# Taakdetails:
Herhaal letterlijk de regels uit de lijst, beginnend bij de regel met "Open the 健康报告 link in banner" en eindigend bij de regel met "click(598, 109)", beide regels inbegrepen. Laat de afbeeldingen weg in je antwoord.

# Gegevensregels:
########################################

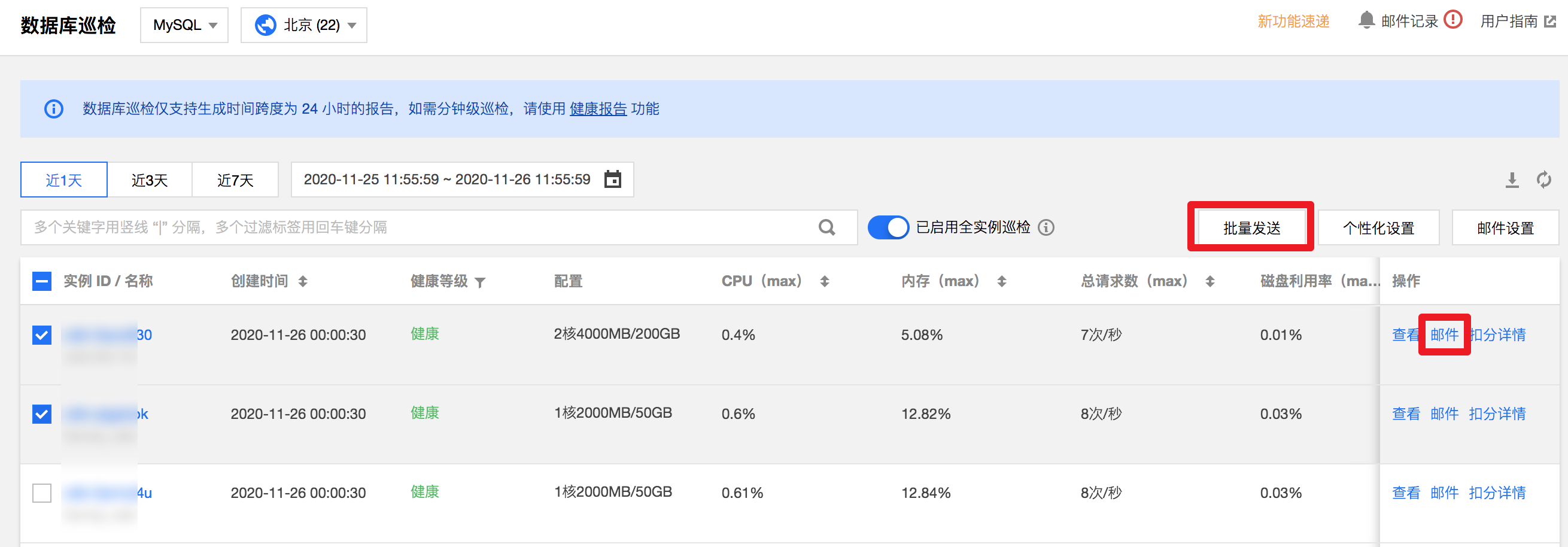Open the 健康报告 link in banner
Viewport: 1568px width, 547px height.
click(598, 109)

########################################

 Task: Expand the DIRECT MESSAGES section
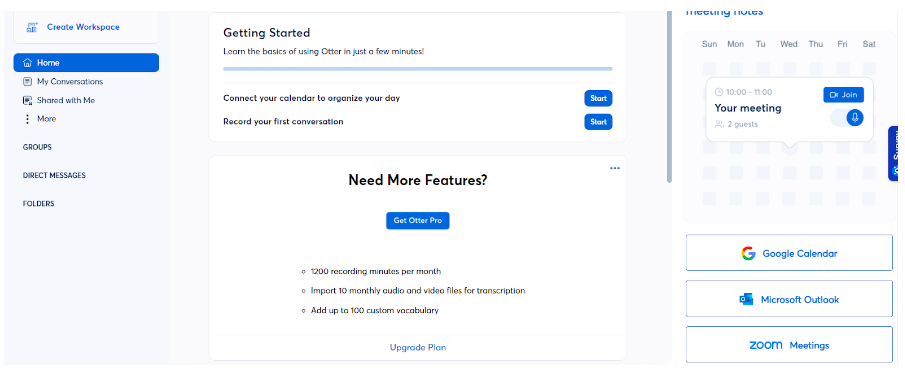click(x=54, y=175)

########################################

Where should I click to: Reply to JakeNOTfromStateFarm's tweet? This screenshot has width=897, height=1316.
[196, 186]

########################################

# Taakresultaat:
Open the 健康报告 link in banner
Viewport: 1568px width, 547px height.
click(598, 109)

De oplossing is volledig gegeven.